Task instructions |
Copy out every one of the records below word for word, keeping each line in its original order.

Supplied records |
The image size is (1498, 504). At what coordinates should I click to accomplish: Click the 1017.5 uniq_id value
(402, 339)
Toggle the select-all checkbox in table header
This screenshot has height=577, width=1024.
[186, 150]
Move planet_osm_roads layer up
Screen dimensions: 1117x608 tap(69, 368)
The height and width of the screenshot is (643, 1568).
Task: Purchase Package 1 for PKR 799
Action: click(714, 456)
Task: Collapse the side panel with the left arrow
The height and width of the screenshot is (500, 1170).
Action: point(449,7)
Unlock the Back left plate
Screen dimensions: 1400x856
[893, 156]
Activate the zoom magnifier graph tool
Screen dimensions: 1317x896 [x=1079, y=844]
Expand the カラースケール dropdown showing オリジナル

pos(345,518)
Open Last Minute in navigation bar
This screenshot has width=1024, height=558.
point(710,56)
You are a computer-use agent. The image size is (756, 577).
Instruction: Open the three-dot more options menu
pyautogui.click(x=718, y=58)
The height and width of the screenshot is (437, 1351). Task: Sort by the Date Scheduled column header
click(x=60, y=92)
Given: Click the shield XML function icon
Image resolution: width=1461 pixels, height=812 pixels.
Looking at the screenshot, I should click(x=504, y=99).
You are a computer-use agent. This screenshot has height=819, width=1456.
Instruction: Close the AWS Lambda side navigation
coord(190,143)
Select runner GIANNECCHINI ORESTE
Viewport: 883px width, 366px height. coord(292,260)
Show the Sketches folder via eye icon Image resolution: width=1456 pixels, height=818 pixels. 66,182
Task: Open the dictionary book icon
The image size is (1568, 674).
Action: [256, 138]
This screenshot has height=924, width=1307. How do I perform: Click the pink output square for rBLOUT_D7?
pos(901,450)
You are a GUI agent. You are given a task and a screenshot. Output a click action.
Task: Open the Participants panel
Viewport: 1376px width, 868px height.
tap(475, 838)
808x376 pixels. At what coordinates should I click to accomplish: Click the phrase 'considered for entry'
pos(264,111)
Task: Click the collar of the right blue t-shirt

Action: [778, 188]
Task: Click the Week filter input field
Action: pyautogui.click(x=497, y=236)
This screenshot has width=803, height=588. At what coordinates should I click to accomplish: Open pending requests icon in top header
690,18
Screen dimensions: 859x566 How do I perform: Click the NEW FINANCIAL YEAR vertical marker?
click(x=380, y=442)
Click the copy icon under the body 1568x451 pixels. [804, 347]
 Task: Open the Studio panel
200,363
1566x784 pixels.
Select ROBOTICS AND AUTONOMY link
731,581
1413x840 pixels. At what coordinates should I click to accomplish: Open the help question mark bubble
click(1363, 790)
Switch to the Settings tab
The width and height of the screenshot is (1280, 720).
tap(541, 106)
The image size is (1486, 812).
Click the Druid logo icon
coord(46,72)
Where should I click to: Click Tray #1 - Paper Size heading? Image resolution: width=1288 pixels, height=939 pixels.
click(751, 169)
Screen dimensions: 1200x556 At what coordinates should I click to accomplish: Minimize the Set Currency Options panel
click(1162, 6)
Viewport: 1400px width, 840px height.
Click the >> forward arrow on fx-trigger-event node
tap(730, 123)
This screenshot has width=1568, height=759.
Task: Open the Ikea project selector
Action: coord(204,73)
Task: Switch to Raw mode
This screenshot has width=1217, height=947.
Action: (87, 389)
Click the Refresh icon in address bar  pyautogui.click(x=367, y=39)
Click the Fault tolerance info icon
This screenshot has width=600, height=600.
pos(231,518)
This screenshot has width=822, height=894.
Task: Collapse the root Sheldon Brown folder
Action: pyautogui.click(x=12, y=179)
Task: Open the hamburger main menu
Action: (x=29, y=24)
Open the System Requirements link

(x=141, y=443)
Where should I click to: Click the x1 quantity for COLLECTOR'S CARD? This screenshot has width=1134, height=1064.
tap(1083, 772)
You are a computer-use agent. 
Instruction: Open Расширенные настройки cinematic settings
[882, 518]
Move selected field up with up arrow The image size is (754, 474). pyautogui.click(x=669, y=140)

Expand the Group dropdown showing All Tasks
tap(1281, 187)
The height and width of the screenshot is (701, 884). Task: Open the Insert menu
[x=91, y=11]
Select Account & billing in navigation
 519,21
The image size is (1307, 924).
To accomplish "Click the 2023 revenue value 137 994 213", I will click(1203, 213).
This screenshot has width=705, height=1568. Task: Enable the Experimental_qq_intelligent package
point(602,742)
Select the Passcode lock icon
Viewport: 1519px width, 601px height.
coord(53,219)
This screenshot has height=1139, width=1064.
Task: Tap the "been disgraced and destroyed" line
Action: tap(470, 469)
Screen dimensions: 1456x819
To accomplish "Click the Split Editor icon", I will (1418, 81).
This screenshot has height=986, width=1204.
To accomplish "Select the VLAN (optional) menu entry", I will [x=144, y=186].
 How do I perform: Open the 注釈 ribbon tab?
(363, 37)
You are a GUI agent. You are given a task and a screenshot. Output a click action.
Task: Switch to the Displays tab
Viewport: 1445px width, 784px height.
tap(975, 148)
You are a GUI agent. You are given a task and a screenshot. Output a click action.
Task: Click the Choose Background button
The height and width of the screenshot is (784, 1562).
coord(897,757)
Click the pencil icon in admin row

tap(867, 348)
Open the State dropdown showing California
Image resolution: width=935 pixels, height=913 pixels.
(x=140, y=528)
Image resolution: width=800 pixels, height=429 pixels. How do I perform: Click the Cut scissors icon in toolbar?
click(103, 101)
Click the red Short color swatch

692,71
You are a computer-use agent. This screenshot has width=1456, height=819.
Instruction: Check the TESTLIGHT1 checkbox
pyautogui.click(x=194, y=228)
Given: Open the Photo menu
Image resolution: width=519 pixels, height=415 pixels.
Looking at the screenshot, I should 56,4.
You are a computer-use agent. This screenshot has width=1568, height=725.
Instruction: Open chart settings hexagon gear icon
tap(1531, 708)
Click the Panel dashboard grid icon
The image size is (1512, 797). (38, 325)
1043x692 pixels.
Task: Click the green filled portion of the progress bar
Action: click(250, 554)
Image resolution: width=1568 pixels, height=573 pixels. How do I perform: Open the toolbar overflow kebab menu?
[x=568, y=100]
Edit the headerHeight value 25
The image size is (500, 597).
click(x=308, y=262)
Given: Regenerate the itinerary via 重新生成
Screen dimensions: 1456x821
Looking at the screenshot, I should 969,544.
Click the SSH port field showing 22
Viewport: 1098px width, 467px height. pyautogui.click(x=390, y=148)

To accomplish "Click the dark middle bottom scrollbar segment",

Expected output |
The image size is (1498, 504). At what coordinates should I click to accomplish: Click the 1017.5 uniq_id value
(402, 339)
Toggle the select-all checkbox in table header
This screenshot has height=577, width=1024.
[186, 150]
Move planet_osm_roads layer up
Screen dimensions: 1117x608 tap(69, 368)
The height and width of the screenshot is (643, 1568).
Task: Purchase Package 1 for PKR 799
Action: click(714, 456)
Task: Collapse the side panel with the left arrow
The height and width of the screenshot is (500, 1170).
Action: point(449,7)
Unlock the Back left plate
Screen dimensions: 1400x856
[893, 156]
Activate the zoom magnifier graph tool
Screen dimensions: 1317x896 [x=1079, y=844]
Expand the カラースケール dropdown showing オリジナル

pos(345,518)
Open Last Minute in navigation bar
This screenshot has width=1024, height=558.
point(710,56)
You are a computer-use agent. The image size is (756, 577).
Instruction: Open the three-dot more options menu
pyautogui.click(x=718, y=58)
The height and width of the screenshot is (437, 1351). Task: Sort by the Date Scheduled column header
click(x=60, y=92)
Given: Click the shield XML function icon
Image resolution: width=1461 pixels, height=812 pixels.
Looking at the screenshot, I should click(x=504, y=99).
You are a computer-use agent. This screenshot has height=819, width=1456.
Instruction: Close the AWS Lambda side navigation
coord(190,143)
Select runner GIANNECCHINI ORESTE
Viewport: 883px width, 366px height. coord(292,260)
Show the Sketches folder via eye icon Image resolution: width=1456 pixels, height=818 pixels. 66,182
Task: Open the dictionary book icon
The image size is (1568, 674).
Action: [256, 138]
This screenshot has height=924, width=1307. How do I perform: Click the pink output square for rBLOUT_D7?
pos(901,450)
You are a GUI agent. You are given a task and a screenshot. Output a click action.
Task: Open the Participants panel
Viewport: 1376px width, 868px height.
tap(475, 838)
808x376 pixels. At what coordinates should I click to accomplish: Click the phrase 'considered for entry'
pos(264,111)
Task: Click the collar of the right blue t-shirt

Action: [778, 188]
Task: Click the Week filter input field
Action: pyautogui.click(x=497, y=236)
This screenshot has width=803, height=588. At what coordinates should I click to accomplish: Open pending requests icon in top header
690,18
Screen dimensions: 859x566 How do I perform: Click the NEW FINANCIAL YEAR vertical marker?
click(x=380, y=442)
Click the copy icon under the body 1568x451 pixels. [804, 347]
 Task: Open the Studio panel
200,363
1566x784 pixels.
Select ROBOTICS AND AUTONOMY link
731,581
1413x840 pixels. At what coordinates should I click to accomplish: Open the help question mark bubble
click(1363, 790)
Switch to the Settings tab
The width and height of the screenshot is (1280, 720).
tap(541, 106)
The image size is (1486, 812).
Click the Druid logo icon
coord(46,72)
Where should I click to: Click Tray #1 - Paper Size heading? Image resolution: width=1288 pixels, height=939 pixels.
click(751, 169)
Screen dimensions: 1200x556 At what coordinates should I click to accomplish: Minimize the Set Currency Options panel
click(1162, 6)
Viewport: 1400px width, 840px height.
Click the >> forward arrow on fx-trigger-event node
tap(730, 123)
This screenshot has width=1568, height=759.
Task: Open the Ikea project selector
Action: coord(204,73)
Task: Switch to Raw mode
This screenshot has width=1217, height=947.
Action: (87, 389)
Click the Refresh icon in address bar  pyautogui.click(x=367, y=39)
Click the Fault tolerance info icon
This screenshot has width=600, height=600.
pos(231,518)
This screenshot has width=822, height=894.
Task: Collapse the root Sheldon Brown folder
Action: pyautogui.click(x=12, y=179)
Task: Open the hamburger main menu
Action: (x=29, y=24)
Open the System Requirements link

(x=141, y=443)
Where should I click to: Click the x1 quantity for COLLECTOR'S CARD? This screenshot has width=1134, height=1064.
tap(1083, 772)
You are a computer-use agent. 
Instruction: Open Расширенные настройки cinematic settings
[882, 518]
Move selected field up with up arrow The image size is (754, 474). pyautogui.click(x=669, y=140)

Expand the Group dropdown showing All Tasks
tap(1281, 187)
The height and width of the screenshot is (701, 884). Task: Open the Insert menu
[x=91, y=11]
Select Account & billing in navigation
 519,21
The image size is (1307, 924).
To accomplish "Click the 2023 revenue value 137 994 213", I will click(1203, 213).
This screenshot has width=705, height=1568. Task: Enable the Experimental_qq_intelligent package
point(602,742)
Select the Passcode lock icon
Viewport: 1519px width, 601px height.
coord(53,219)
This screenshot has height=1139, width=1064.
Task: Tap the "been disgraced and destroyed" line
Action: tap(470, 469)
Screen dimensions: 1456x819
To accomplish "Click the Split Editor icon", I will (1418, 81).
This screenshot has height=986, width=1204.
To accomplish "Select the VLAN (optional) menu entry", I will [x=144, y=186].
 How do I perform: Open the 注釈 ribbon tab?
(363, 37)
You are a GUI agent. You are given a task and a screenshot. Output a click action.
Task: Switch to the Displays tab
Viewport: 1445px width, 784px height.
tap(975, 148)
You are a GUI agent. You are given a task and a screenshot. Output a click action.
Task: Click the Choose Background button
The height and width of the screenshot is (784, 1562).
coord(897,757)
Click the pencil icon in admin row

tap(867, 348)
Open the State dropdown showing California
Image resolution: width=935 pixels, height=913 pixels.
(x=140, y=528)
Image resolution: width=800 pixels, height=429 pixels. How do I perform: Click the Cut scissors icon in toolbar?
click(103, 101)
Click the red Short color swatch

692,71
You are a computer-use agent. This screenshot has width=1456, height=819.
Instruction: Check the TESTLIGHT1 checkbox
pyautogui.click(x=194, y=228)
Given: Open the Photo menu
Image resolution: width=519 pixels, height=415 pixels.
Looking at the screenshot, I should 56,4.
You are a computer-use agent. This screenshot has width=1568, height=725.
Instruction: Open chart settings hexagon gear icon
tap(1531, 708)
Click the Panel dashboard grid icon
The image size is (1512, 797). (38, 325)
1043x692 pixels.
Task: Click the green filled portion of the progress bar
Action: click(250, 554)
Image resolution: width=1568 pixels, height=573 pixels. How do I perform: Open the toolbar overflow kebab menu?
[x=568, y=100]
Edit the headerHeight value 25
The image size is (500, 597).
click(x=308, y=262)
Given: Regenerate the itinerary via 重新生成
Screen dimensions: 1456x821
Looking at the screenshot, I should 969,544.
Click the SSH port field showing 22
Viewport: 1098px width, 467px height. pyautogui.click(x=390, y=148)

To accomplish "Click the dark middle bottom scrollbar segment",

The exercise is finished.